*TASK TO COMPLETE*
Each entry below is to be returned exactly, with any pictures left out.

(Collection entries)

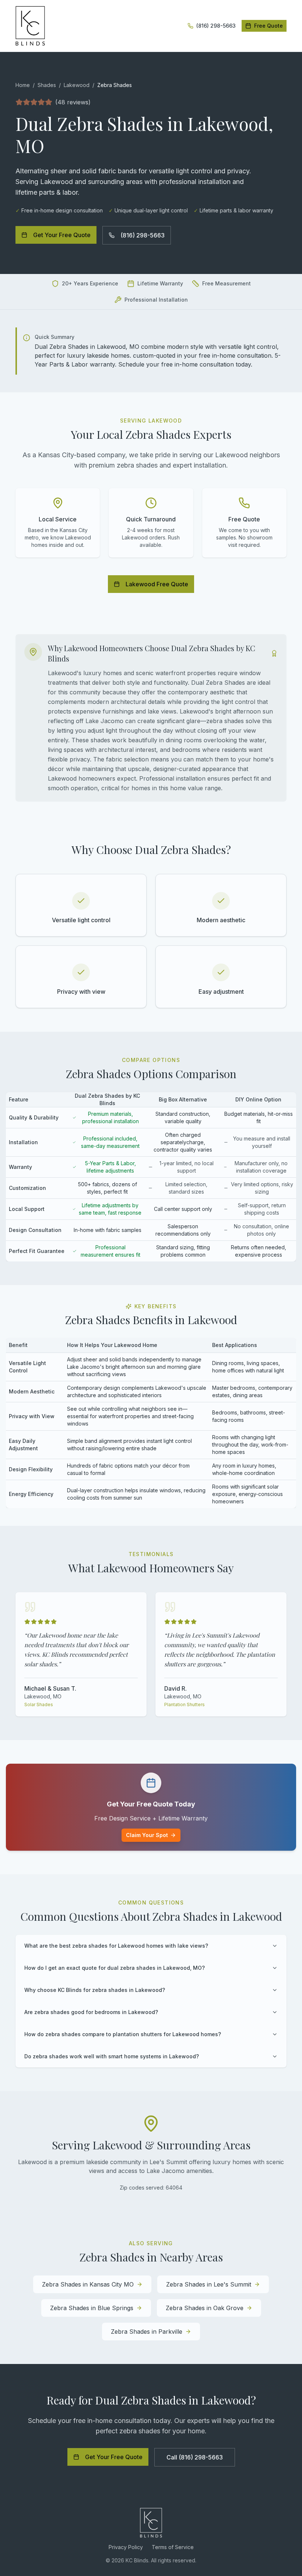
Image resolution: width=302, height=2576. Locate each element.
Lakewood (76, 85)
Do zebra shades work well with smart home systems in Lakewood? (111, 2056)
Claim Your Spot (147, 1835)
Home (22, 85)
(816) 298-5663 (142, 235)
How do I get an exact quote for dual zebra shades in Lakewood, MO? (114, 1968)
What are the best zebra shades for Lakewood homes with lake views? (116, 1946)
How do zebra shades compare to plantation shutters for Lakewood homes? (122, 2034)
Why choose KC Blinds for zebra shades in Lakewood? (94, 1990)
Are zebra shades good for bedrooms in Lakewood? (91, 2012)
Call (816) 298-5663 (194, 2457)
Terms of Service (173, 2547)
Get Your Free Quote (62, 235)
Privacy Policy (126, 2547)
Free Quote (268, 25)
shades (47, 85)
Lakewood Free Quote (157, 584)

*RESPONSE FOR THIS EXERCISE*
Image resolution: width=302, height=2576. Locate each element.
Lakewood (76, 85)
Do zebra shades work well with smart home systems in Lakewood? (111, 2056)
Claim Your Spot (147, 1835)
Home (22, 85)
(816) 298-5663 (142, 235)
How do I get an exact quote for dual zebra shades in Lakewood, MO? (114, 1968)
What are the best zebra shades for Lakewood homes with lake views? (116, 1946)
How do zebra shades compare to plantation shutters for Lakewood homes? (122, 2034)
Why choose KC Blinds for zebra shades in Lakewood? (94, 1990)
Are zebra shades good for bedrooms in Lakewood? (91, 2012)
Call (816) 298-5663 (194, 2457)
Terms of Service (173, 2547)
Get Your Free Quote (62, 235)
Privacy Policy (126, 2547)
Free Quote (268, 25)
shades (47, 85)
Lakewood Free Quote (157, 584)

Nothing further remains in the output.